Using a simple `time` command from my system it looks like the
execution time for loading all the data in both scenarios is about 50
seconds.  FYI, the infile has 18k lines, and after parsing and the db
enforcing uniqueness there are 15.5k rows in the results table of the
db.  This works out to ~300 inserts per second with on pgsql 7.3.2
with fsync turned off.  I think that is a decent performance for this
old box, I'm just confused as to why the prepared statements don't
seem to give any speed boost as advertised.

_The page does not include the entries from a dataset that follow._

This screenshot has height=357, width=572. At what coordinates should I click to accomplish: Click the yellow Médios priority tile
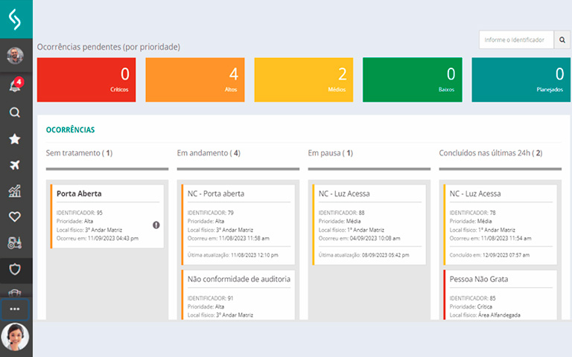[304, 80]
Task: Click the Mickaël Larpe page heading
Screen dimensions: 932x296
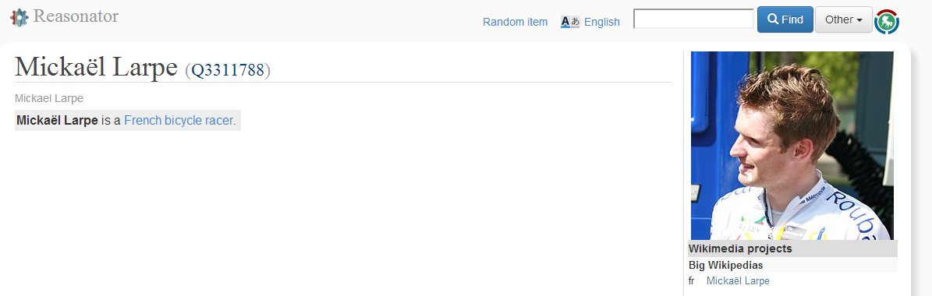Action: click(x=96, y=66)
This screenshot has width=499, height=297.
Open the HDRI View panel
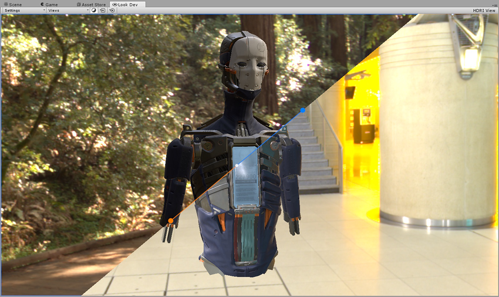484,11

Could the fact that many of my inserts have 15 columns slow down the
prepared statements to the point where they're no longer useful as a
speed enhancement?  Or perhaps it's because I'm explicitly inserting
each field/value pair, even if many of them are null (which I think is
generally considered a good habit).  Any other suggestions you might
have would be welcome.  Please forgive me if I should have posted this
to pgsql-performance or some perl list, but I think the comparison
with psql makes it relevant.


Hopefully this won't be too messy:

#!/usr/bin/perl

open (IN,"scan.nbe");
open (OUT,">bulksql_load.sql");


use DBI;
$dbh = DBI->connect("dbi:Pg:dbname=nessus");
$sth_res  = $dbh->prepare("INSERT INTO results

(scan_id,subnet,host,service,plugin_id,type,description,see_also,solution,risk_factor,cve_id,bid_id,port,proto,service_name)
VALUES (?,?,?,?,?,?,?,?,?,?,?,?,?,?,?)");
$sth_tim  = $dbh->prepare("INSERT INTO timestamps
(scan_id,hostip_or_nul,start_or_end,scan_time) VALUES (?,?,?,?)");

while (<IN>){

    if (/^timestamps/){
        parse_ts();

        $sth_tim->execute($scan_id,$hostip_or_nul,$start_or_end,$scan_time);

        print OUT "INSERT INTO timestamps
(scan_id,hostip_or_nul,start_or_end,scan_time) VALUES
($scan_id,$hostip_or_nul,$start_or_end,$scan_time)\n";

    } elsif (/^results/) {
        parse_res();


$sth_res->execute($scan_id,$subnet,$host,$service,$plugin_id,$type,$description,$see_also,$solution,$risk_factor,$cve_id,$bid_id,$port,$proto,$service_name);

        print OUT "INSERT INTO results

(scan_id,subnet,host,service,plugin_id,type,description,see_also,solution,risk_factor,cve_id,bid_id,port,proto,service_name)
VALUES
($scan_id,$subnet,$host,$service,$plugin_id,$type,$description,$see_also,$solution,$risk_factor,$cve_id,$bid_id,$port,$proto,$service_name)\n";

    }
}

Re: psql vs perl prepared inserts

From
Tom Lane
Date:
Matt Van Mater <matt.vanmater@gmail.com> writes:
> I've been experimenting with loading a large amount of data into a
> fairly simple database using both psql and perl prepared statements.
> Unfortunately I'm seeing no appreciable differences between the two
> methods, where I was under the impression that prepared statements
> should be much faster (in my case, they are slightly slower).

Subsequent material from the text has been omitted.